Extrait.
Enfin, l’estimation doit être « calée » sur la série représentative des chocs de l’un des pays qui sera pris comme choc de référence. L’Argentine est choisie comme « pays de référence » avec pour initialisation αA_j = 1 au démarrage des procédures itératives d’estimation. L’algorithme itératif que constitue le filtre de Kalman permettra de déterminer s’il existe une combinaison linéaire de chocs commun et spécifique permettant de décomposer nos chocs, et estimera la part de la composante commune dans chaque chronique nationale.

2.2 Résultats

L’annexe 3 présente les différents résultats obtenus à l’aide du logiciel Eviews. Les tests de spécifications utilisent l’approche en termes de maximum de vraisemblance (Harvey, 1990).

2.2.1 Les chocs étrangers

Les chocs sur les trois variables étrangères – présentes dans les trois modèles VAR pays – nous permettent de tester la validité de notre méthodologie. On peut supposer que les chocs structurels déduits des trois équations comportent une forte composante commune : ils doivent donc être perçus par notre modèle comme un choc essentiellement commun.

À faire.
a) Dans l'extrait sur l'estimation des chocs, quel pays sert de pays de référence ?
b) Prolongez l'extrait sur l'estimation des chocs en reprenant après sa dernière phrase.
Le matériel ci-dessous vient d'une autre source.

Entrées tirées d'une collection
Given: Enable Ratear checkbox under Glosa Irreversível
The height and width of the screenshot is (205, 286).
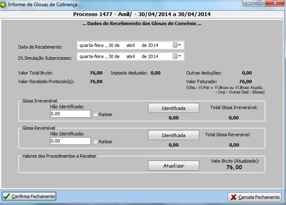Looking at the screenshot, I should click(x=95, y=114).
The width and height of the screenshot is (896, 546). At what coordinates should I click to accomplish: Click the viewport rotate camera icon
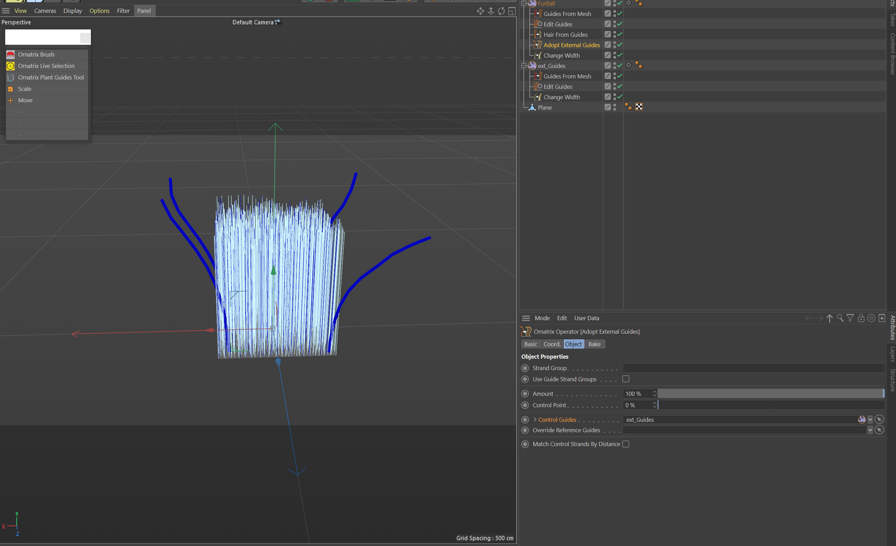point(501,11)
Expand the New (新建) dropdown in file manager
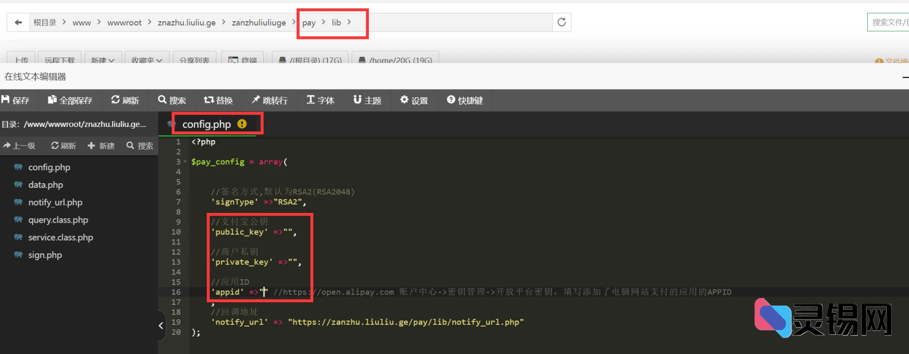Viewport: 909px width, 354px height. [103, 60]
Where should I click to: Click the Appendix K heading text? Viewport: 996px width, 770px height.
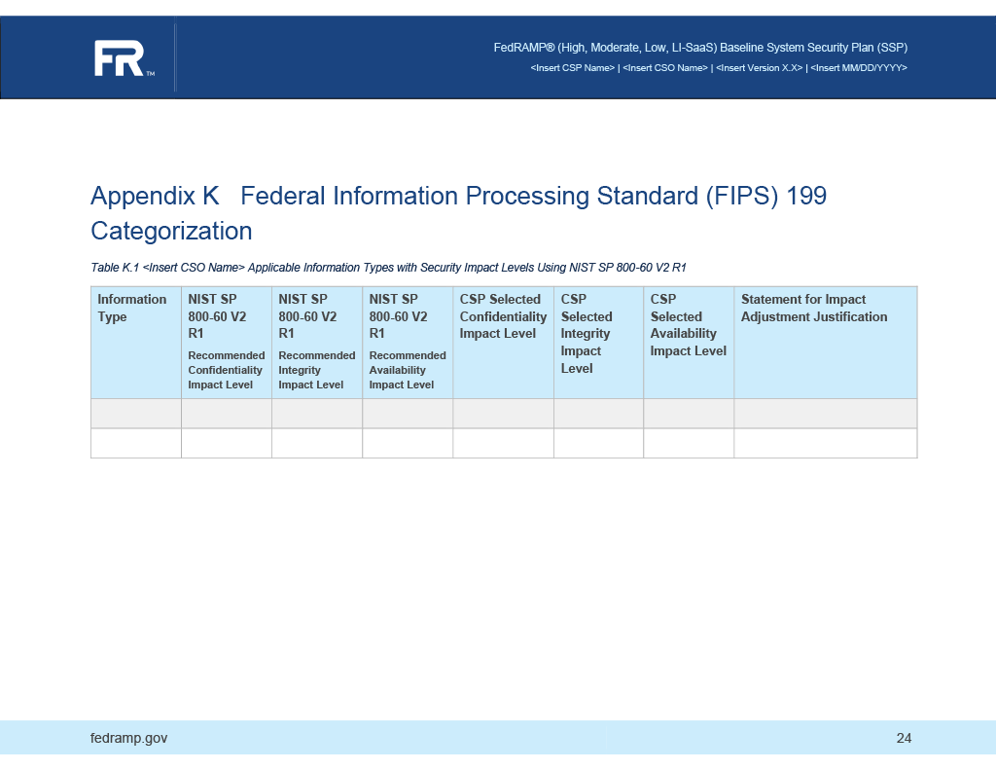pyautogui.click(x=389, y=196)
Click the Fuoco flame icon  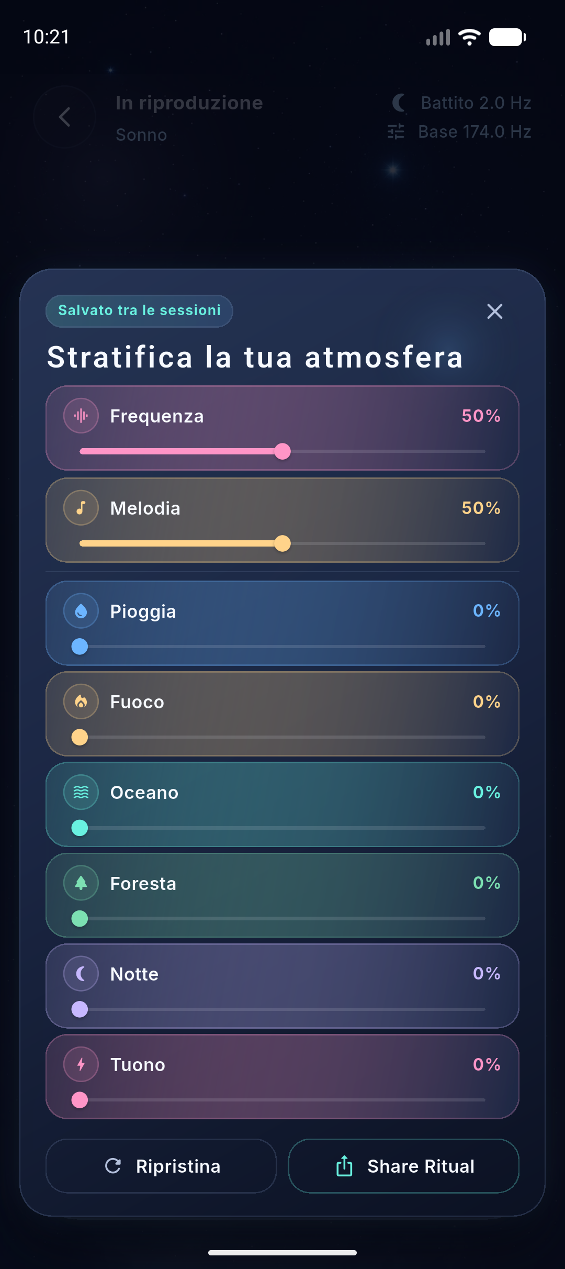[80, 702]
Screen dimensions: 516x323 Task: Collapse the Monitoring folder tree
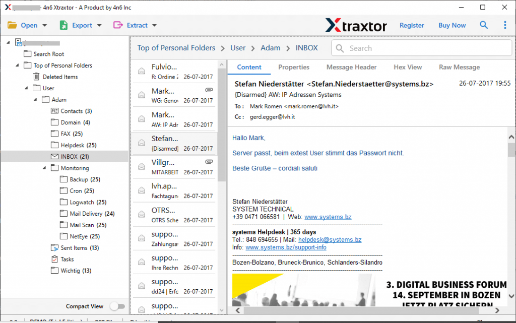[x=44, y=168]
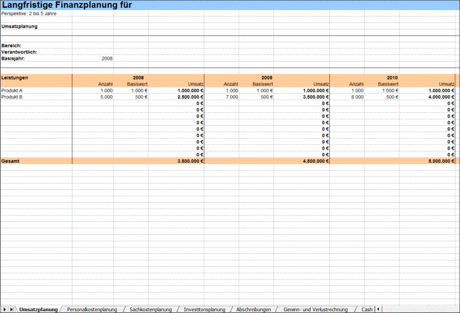Viewport: 460px width, 313px height.
Task: Select the Gesamt 3.500.000 € total cell
Action: (x=176, y=161)
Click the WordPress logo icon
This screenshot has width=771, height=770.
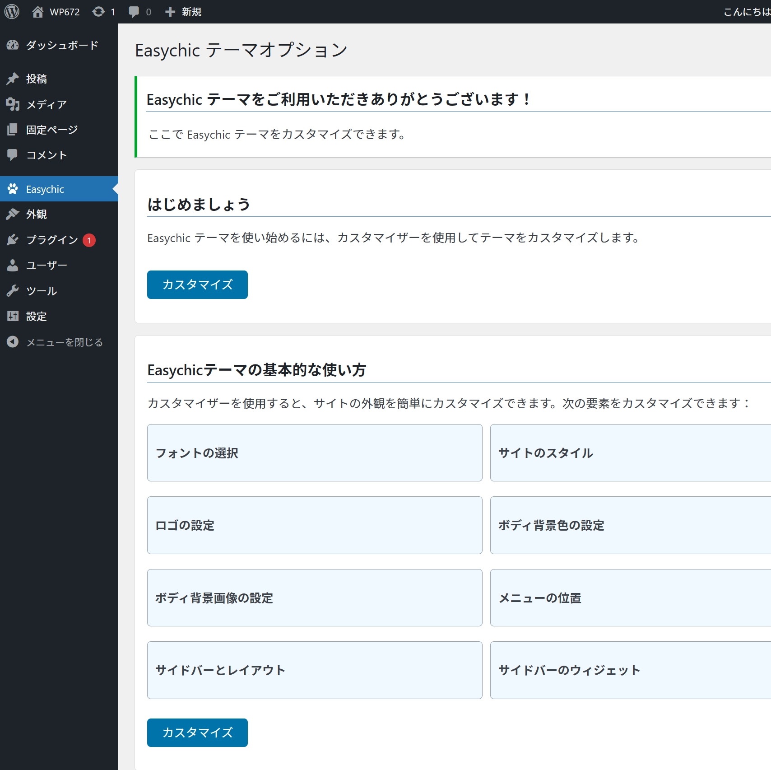point(12,12)

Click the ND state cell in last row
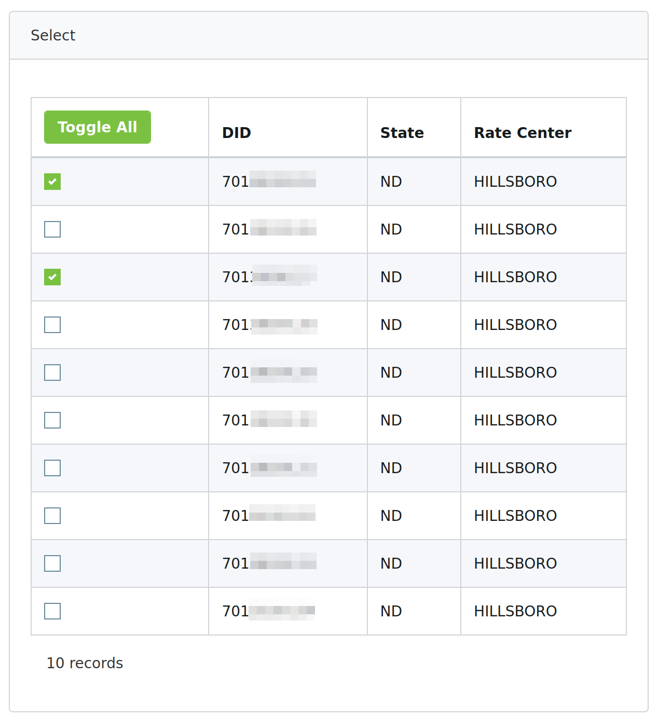(391, 611)
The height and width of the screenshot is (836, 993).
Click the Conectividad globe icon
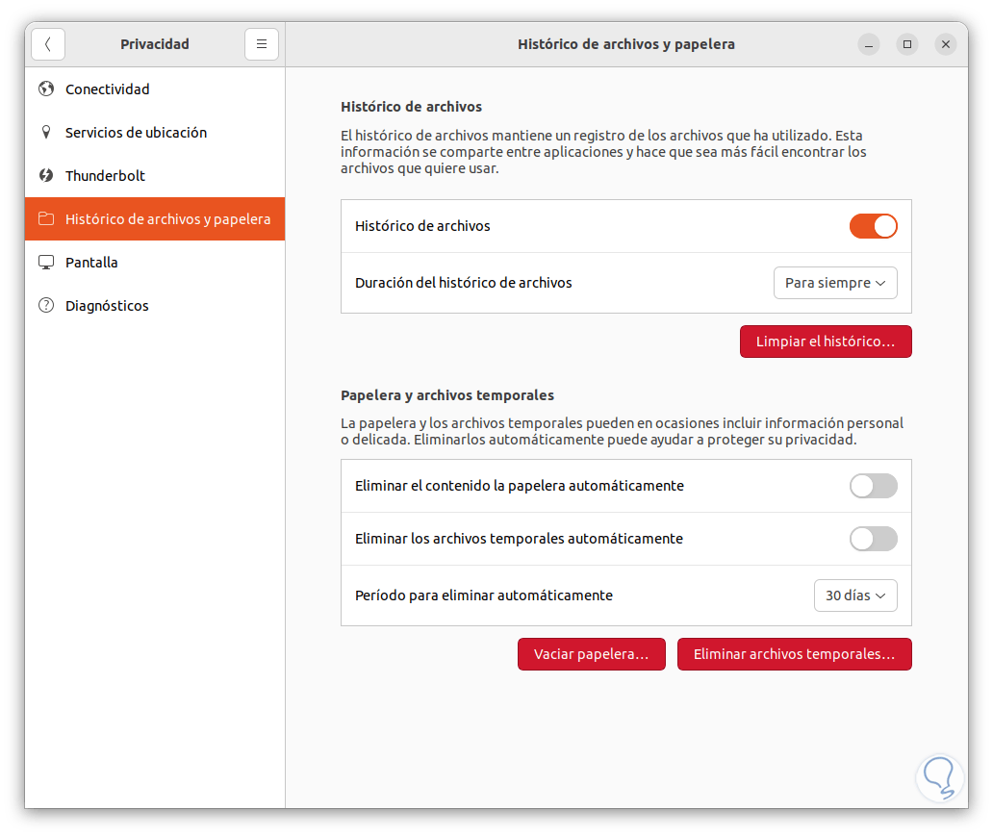[46, 89]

Les réponses.
a) L'Argentine.

b)
En dépit des faibles performances de notre estimation du prix du pétrole dans les trois modèles pays, le modèle à composante inobservable montre clairement le poids de la composante commune dans les innovations « prix du pétrole ». C’est également vrai, mais dans une moindre mesure, pour les deux autres variables externes (IPI américain et taux d’intérêt américain). Ces résultats apparaissent dans les tableaux A.3.1. à A.3.3. où la composante commune représente selon les pays entre 70 et 80 % du choc structurel sur le prix du pétrole, ce qui est une part systématiquement supérieure aux deux autres chocs extérieurs (le choc sur US_IPI et celui sur US_R)[9]. Le Brésil a souvent une composante commune inférieure aux deux autres pays. Ce pays semble ainsi avoir une autonomie plus importante, notamment à l’égard de la conjoncture américaine.

2.2.2 Les chocs domestiques

Les innovations structurelles sur les IPI domestiques constituent notre premier choc. Lors des estimations, les chocs argentin et brésilien ont successivement a été considérés comme le cycle commun de référence (tableau A.3.4.)[10]. À un seuil de significativité de 5 %, les pays ne partagent manifestement aucun cycle commun, que l’on prenne le cycle argentin ou le cycle brésilien comme référence. À un seuil de 10 %, l’Argentine et l’Uruguay semblent partager une dynamique commune lorsque le cycle argentin est pris pour référence. Cependant, même dans ce cas, la part de la composante commune reste inférieure à 10 %. Nous avons ensuite essayé d’estimer la composante commune par paire de pays du Mercosur. Les résultats confirment les remarques précédentes. Ainsi, l’Uruguay partage la même proportion de composante commune que dans le modèle à trois pays, et ce, même si le test est moins significatif. Le Brésil n’a aucune composante commune avec l’Argentine et l’Uruguay.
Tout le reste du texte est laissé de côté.